Так или иначе, они исчезли; и прошли месяцы, прежде чем соседи обнаружили, что в доме находится ребенок, младенец; принесли его туда или он родился там — опять-таки никто не знал. Это и был Монах. А дальше рассказывалось, что через пять или шесть лет из дома понесло трупным запахом; несколько человек вошли туда, где старая миссис Одлетроп уже с неделю лежала мертвой, и обнаружили маленькое существо в одной рубашке из наматрасника, силившееся поднять дробовик, стоявший в углу рядом с дверью. Они так и не смогли поймать Монаха. То есть им не удалось схватить его сразу, а другой возможности не представилось.
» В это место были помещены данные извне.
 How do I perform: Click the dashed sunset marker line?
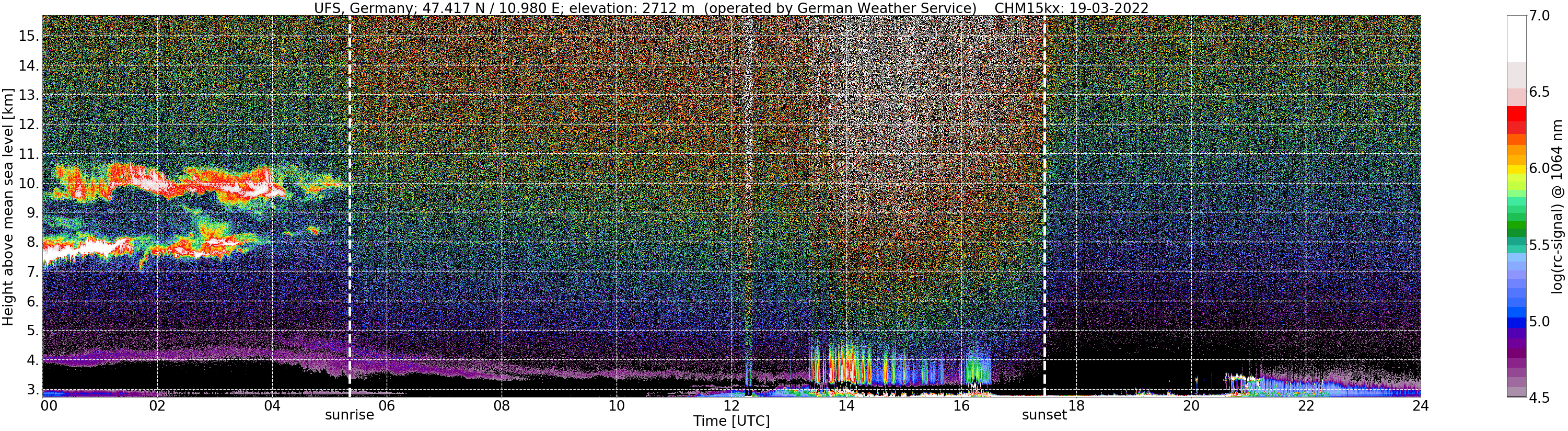(x=1044, y=206)
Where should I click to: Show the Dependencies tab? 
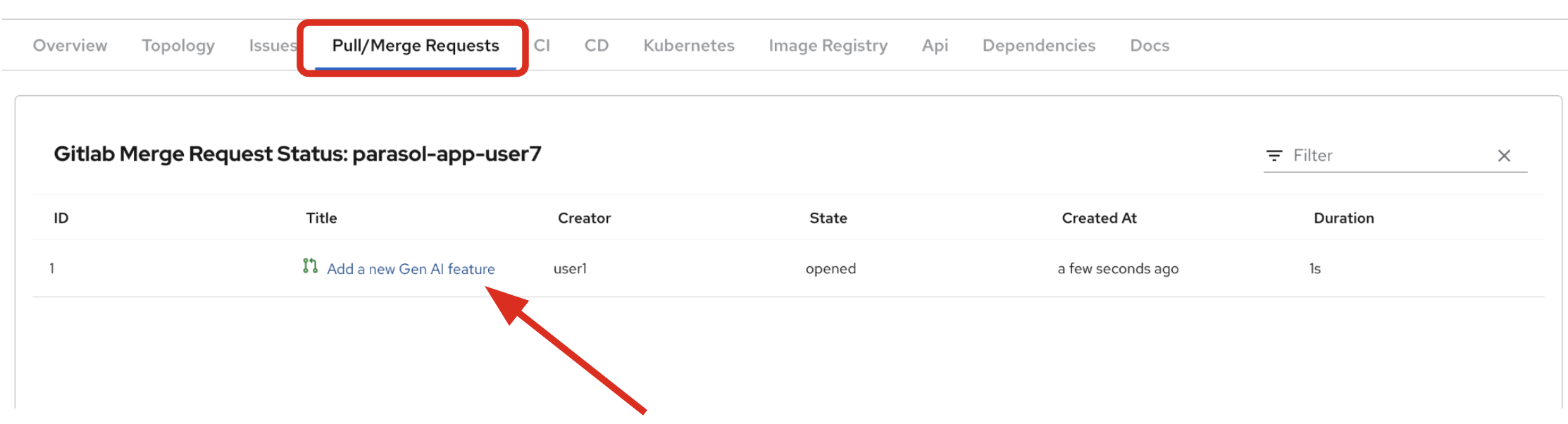1038,46
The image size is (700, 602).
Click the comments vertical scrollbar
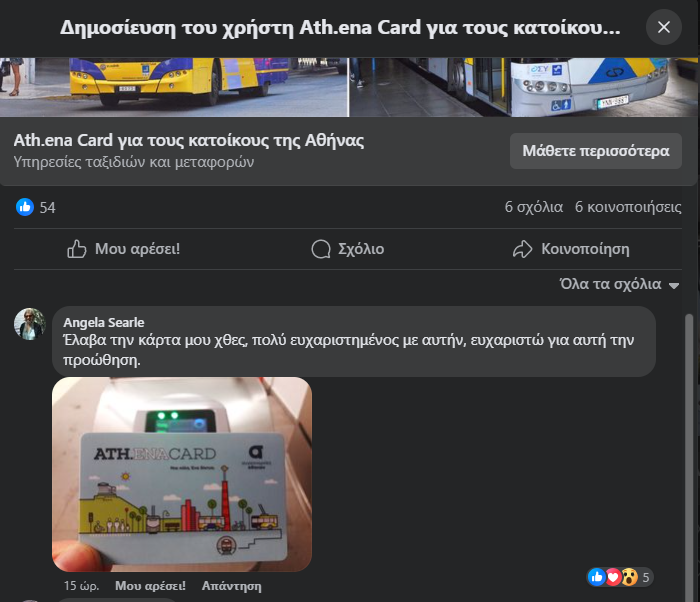[x=689, y=456]
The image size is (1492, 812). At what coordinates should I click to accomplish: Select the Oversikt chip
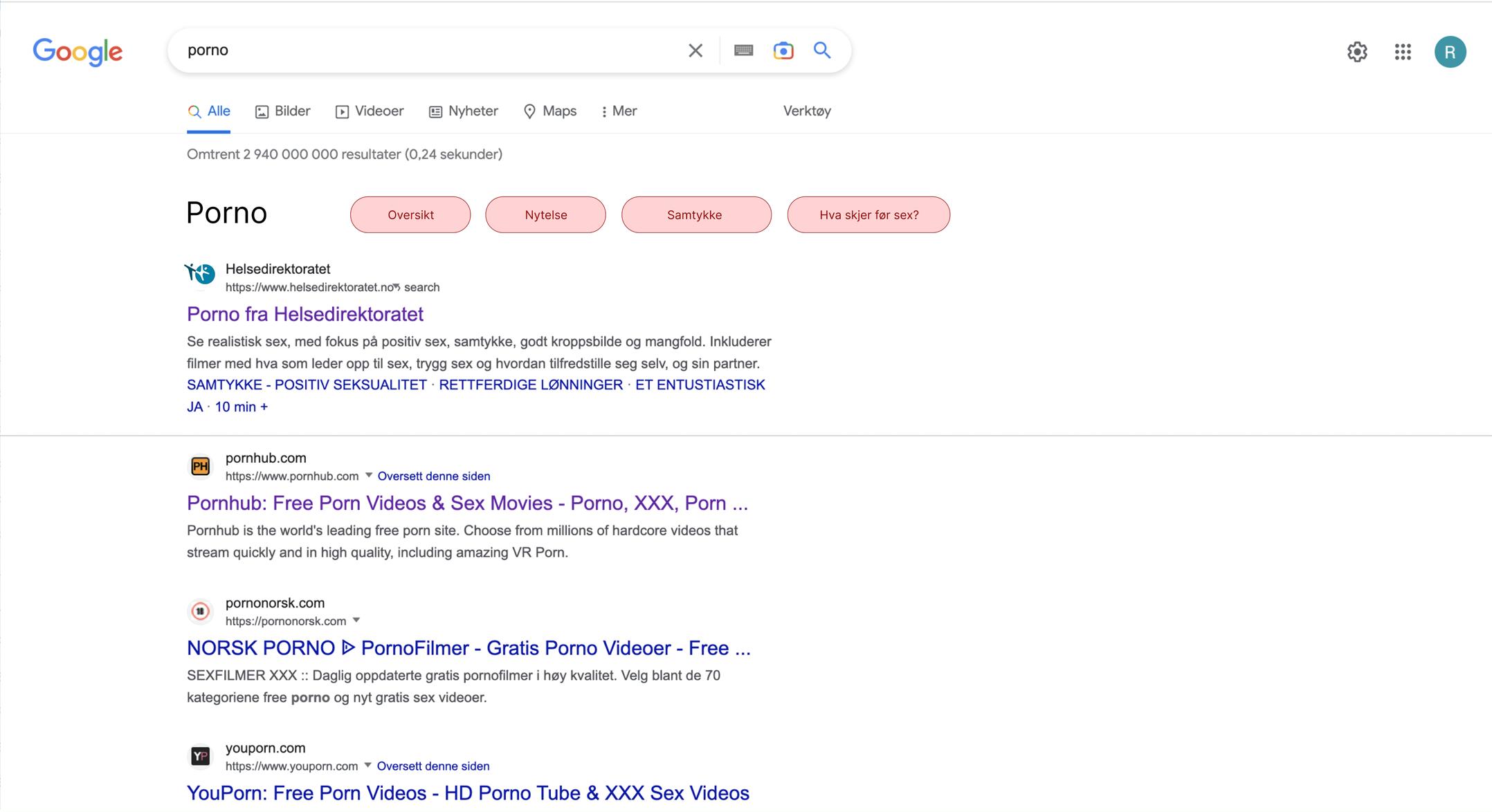click(x=410, y=215)
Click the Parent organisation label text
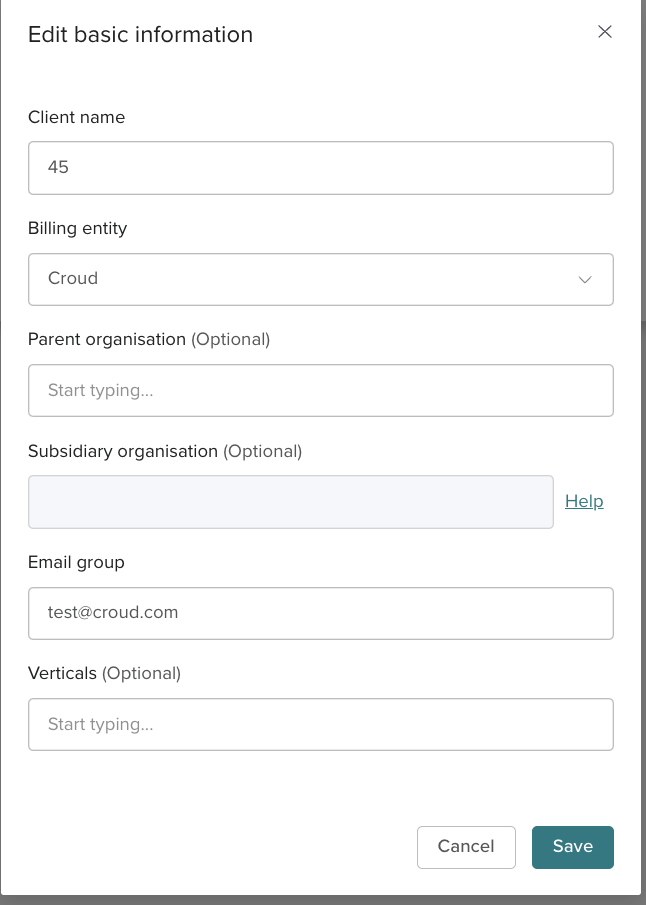Image resolution: width=646 pixels, height=905 pixels. pyautogui.click(x=107, y=339)
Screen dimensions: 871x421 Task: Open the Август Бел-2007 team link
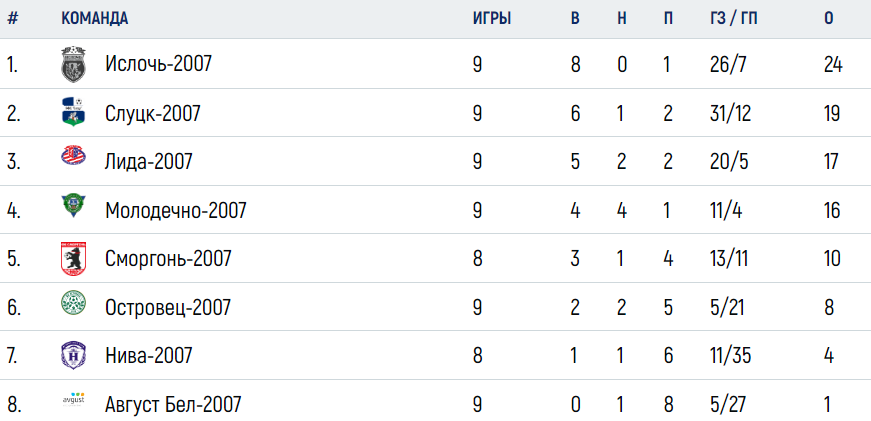click(x=173, y=404)
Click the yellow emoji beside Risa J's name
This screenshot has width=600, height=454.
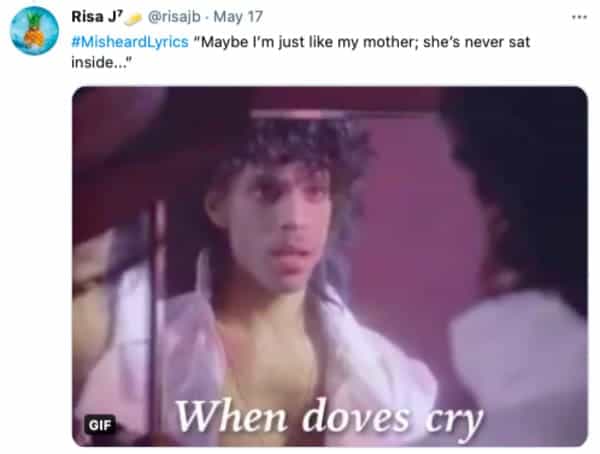[x=133, y=19]
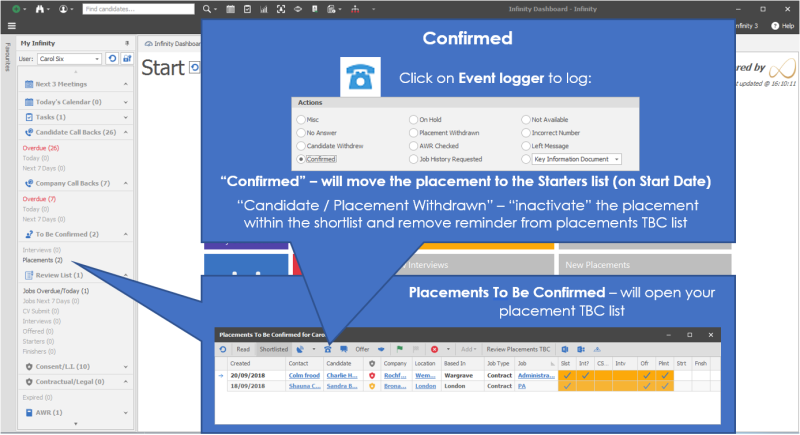Collapse the Candidate Call Backs section
The width and height of the screenshot is (800, 435).
pyautogui.click(x=126, y=132)
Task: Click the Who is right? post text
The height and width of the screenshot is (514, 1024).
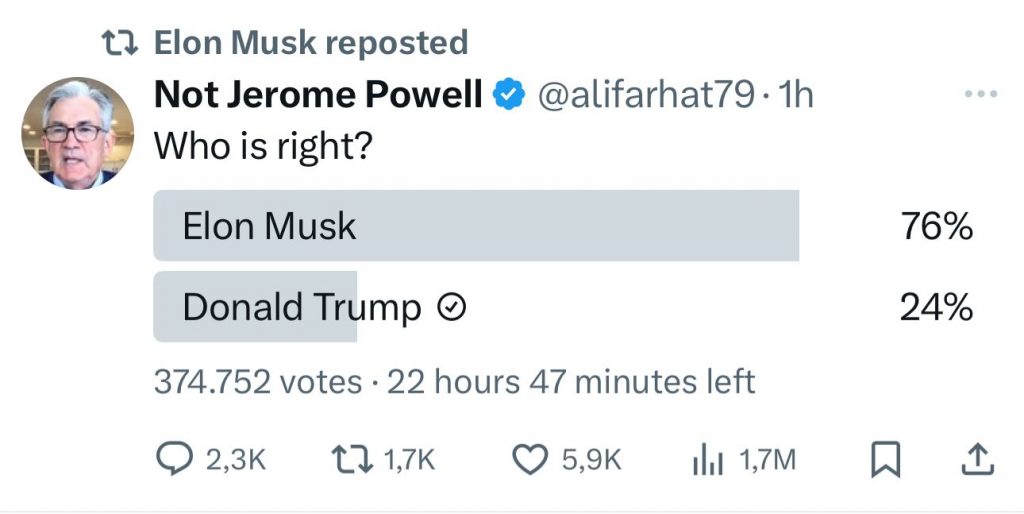Action: point(263,146)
Но он далеко не уходил. Люди догадывались, что он откуда-то следил за ними и когда тело готовили к погребению, и когда предавали земле. Некоторое время не попадался на глаза, хотя все знали, что он где-то поблизости, а в ближайшее воскресенье вдруг обнаружили, что он голыми руками и палкой вкапывается в могилу. К тому времени там уже была большая нора. Ее засыпали, и ночью несколько человек устроили в кустах засаду, чтобы поймать мальчика и хотя бы накормить. Но им снова не удалось схватить его — маленькое неистовое тельце (теперь оно было нагим) выскальзывало из рук, словно смазанное, и он скрылся без единого свойственного человеку звука. После этого некоторые из соседей стали приносить еду в пустой дом и оставлять ее там. Но никто ни разу не видел ребенка. Лишь через несколько месяцев они услышали, что он живет у бездетного вдовца, старика по фамилии Фрейзер, известного самогонщика. Кажется, он прожил там десять лет, пока Фрейзер не помер. Очевидно, Фрейзер и дал ему кличку, с которой он приехал в город, потому что никому не было известно, как называла его старая миссис Одлетроп. И вскоре уже вся округа знала его или, по крайней мере, привыкла к нему — невысокому парню, слегка расплывшемуся, словно ему было тридцать восемь, а не восемнадцать, с безобразным, совершенно тупым наивным лицом, черты которого, должно быть, в большей степени, чем выражение, снискали ему прозвище Монах. Он платил человеку, подобравшему и выкормившему его, безграничной и нерассуждающей собачьей верностью и, как говорили, в восемнадцать лет гнал фрейзеровский самогон не хуже самого Фрейзера.